◆ To be done:
**A)** From the chat system design text, reproduce everything from "3. Users can" down to "TB/day (~1.8 PB/year).".
**B)** According to the chat system design text, how many Chat Servers does the system need as a baseline?

◆ Passage to read:
..............................

Standard HTTP is inherently stateless and request-driven. For a chat application, using HTTP means clients must constantly "poll" the server to ask if new messages have arrived. This creates massive header overhead, drains mobile batteries, introduces unacceptable latency, and wastes immense server resources on empty responses.

🦸 The Solution (The Hero)

A persistent WebSocket architecture where clients maintain an open connection to dedicated Chat Servers. This allows the server to instantly push incoming messages to recipients. When combined with a write-optimized database like HBase, the system can effortlessly absorb massive message throughput while providing instant retrieval of chat histories.

📜 Requirements

  • Functional Requirements:
    1. Users can send and receive text messages in real-time (1-on-1 and Group chats).
    2. Users can see message statuses (Sent, Delivered, Read).
    3. Users can see the online presence of their contacts.
  • Non-Functional Requirements:
    1. Low Latency: Messages must be delivered in < 50ms if the recipient is online.
    2. High Availability: The chat service must be highly available, though strict message ordering is paramount.
    3. Scalability: Must support billions of concurrent connections and extreme write-heavy workloads.

Capacity Estimation (Back-of-the-envelope)

  • Traffic: 1 Billion Daily Active Users (DAU) sending an average of 50 messages/day -> 50 Billion messages/day (~600,000 messages/sec peak).
  • Storage: 50 Billion messages * 100 bytes (average payload) = 5 TB/day (~1.8 PB/year).
  • Connections: 1 Billion concurrent WebSocket connections. If one chat server handles 100,000 connections, the system requires a baseline of 10,000 Chat Servers.
  • Bandwidth: 600,000 msgs/sec * 100 bytes = ~60 MB/sec continuous ingress bandwidth.

📊 API Design & Data Model

  • SEND_MESSAGE (Client -> Server)
    • Payload: { "thread_id": "t123", "temp_id": "client_uuid", "text": "Hey!" }
  • RECEIVE_MESSAGE (Server -> Client)
    • Payload: { "thread_id": "t123", "message_id": "18472938472", "text": "Hey!", "sender_id": "u456" }
  • MESSAGE_ACK (Client <-> Server)

..............................

◆ Item position lines:

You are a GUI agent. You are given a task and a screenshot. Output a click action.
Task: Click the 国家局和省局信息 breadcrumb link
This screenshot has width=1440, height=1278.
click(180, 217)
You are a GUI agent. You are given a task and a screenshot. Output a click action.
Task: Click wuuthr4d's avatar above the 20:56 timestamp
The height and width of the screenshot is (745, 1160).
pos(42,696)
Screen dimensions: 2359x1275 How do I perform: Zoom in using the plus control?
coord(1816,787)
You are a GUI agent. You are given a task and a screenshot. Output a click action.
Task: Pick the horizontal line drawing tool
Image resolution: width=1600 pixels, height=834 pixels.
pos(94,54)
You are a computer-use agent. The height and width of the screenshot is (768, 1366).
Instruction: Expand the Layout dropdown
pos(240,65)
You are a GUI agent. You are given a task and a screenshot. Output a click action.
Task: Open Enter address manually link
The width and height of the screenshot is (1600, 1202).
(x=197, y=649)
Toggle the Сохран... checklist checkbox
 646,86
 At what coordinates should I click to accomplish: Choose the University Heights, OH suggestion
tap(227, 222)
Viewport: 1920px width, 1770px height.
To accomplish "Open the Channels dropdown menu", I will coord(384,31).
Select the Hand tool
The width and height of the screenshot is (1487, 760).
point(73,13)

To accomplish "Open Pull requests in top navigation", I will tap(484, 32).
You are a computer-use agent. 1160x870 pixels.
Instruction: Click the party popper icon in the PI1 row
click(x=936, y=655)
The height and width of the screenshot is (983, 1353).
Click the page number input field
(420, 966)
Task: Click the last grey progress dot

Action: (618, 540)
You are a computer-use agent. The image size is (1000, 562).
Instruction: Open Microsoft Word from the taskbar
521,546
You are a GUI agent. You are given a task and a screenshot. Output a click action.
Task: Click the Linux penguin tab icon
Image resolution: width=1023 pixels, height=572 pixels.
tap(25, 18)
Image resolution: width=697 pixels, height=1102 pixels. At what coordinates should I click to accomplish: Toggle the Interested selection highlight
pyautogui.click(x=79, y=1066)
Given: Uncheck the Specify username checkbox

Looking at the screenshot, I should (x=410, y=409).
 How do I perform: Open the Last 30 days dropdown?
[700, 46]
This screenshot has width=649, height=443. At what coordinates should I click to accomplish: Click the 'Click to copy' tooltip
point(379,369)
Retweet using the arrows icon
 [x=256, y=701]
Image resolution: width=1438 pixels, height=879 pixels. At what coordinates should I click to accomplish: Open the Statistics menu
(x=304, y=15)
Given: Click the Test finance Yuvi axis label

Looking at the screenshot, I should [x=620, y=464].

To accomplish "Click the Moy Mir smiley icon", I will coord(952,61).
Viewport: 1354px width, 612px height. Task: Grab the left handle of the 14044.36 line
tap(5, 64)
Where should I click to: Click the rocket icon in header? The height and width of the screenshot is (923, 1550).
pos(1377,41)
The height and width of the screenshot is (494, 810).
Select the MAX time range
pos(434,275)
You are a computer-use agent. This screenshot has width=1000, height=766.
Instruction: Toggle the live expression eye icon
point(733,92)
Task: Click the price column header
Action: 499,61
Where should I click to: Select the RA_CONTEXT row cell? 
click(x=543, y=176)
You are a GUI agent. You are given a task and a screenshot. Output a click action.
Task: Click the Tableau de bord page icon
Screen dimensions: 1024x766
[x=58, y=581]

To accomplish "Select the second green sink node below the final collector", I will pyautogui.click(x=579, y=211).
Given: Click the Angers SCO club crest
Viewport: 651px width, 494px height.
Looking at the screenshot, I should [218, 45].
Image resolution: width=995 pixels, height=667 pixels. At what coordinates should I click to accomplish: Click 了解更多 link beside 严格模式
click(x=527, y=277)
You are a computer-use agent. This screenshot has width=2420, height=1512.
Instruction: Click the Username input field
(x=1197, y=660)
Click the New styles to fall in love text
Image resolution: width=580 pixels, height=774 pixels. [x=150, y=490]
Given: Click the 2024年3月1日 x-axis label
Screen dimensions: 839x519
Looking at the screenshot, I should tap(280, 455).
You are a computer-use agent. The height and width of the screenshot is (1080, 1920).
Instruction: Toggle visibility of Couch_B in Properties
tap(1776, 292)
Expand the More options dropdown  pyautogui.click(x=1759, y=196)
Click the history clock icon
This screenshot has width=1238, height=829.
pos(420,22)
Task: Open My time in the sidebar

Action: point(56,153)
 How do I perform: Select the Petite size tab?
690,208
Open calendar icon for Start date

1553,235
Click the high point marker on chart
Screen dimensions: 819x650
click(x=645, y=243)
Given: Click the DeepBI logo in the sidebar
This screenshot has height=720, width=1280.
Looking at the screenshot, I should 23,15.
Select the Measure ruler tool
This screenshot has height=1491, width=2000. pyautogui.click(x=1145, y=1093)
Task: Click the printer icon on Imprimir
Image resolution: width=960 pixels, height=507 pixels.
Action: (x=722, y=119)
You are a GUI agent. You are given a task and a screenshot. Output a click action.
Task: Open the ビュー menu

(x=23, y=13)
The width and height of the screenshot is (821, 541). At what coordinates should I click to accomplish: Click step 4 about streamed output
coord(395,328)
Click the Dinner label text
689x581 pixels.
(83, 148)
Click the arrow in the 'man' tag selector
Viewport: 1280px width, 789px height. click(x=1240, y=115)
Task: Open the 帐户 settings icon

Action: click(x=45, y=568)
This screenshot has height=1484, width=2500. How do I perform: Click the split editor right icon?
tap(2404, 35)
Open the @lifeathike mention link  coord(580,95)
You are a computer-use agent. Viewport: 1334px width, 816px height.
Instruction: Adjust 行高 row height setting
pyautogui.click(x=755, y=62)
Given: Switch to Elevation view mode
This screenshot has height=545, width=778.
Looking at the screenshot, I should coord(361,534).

..............................

◆ Solutions to the exercise:
**A)**
3. Users can see the online presence of their contacts.
  • Non-Functional Requirements:
    1. Low Latency: Messages must be delivered in < 50ms if the recipient is online.
    2. High Availability: The chat service must be highly available, though strict message ordering is paramount.
    3. Scalability: Must support billions of concurrent connections and extreme write-heavy workloads.

Capacity Estimation (Back-of-the-envelope)

  • Traffic: 1 Billion Daily Active Users (DAU) sending an average of 50 messages/day -> 50 Billion messages/day (~600,000 messages/sec peak).
  • Storage: 50 Billion messages * 100 bytes (average payload) = 5 TB/day (~1.8 PB/year).

**B)** 10,000 Chat Servers.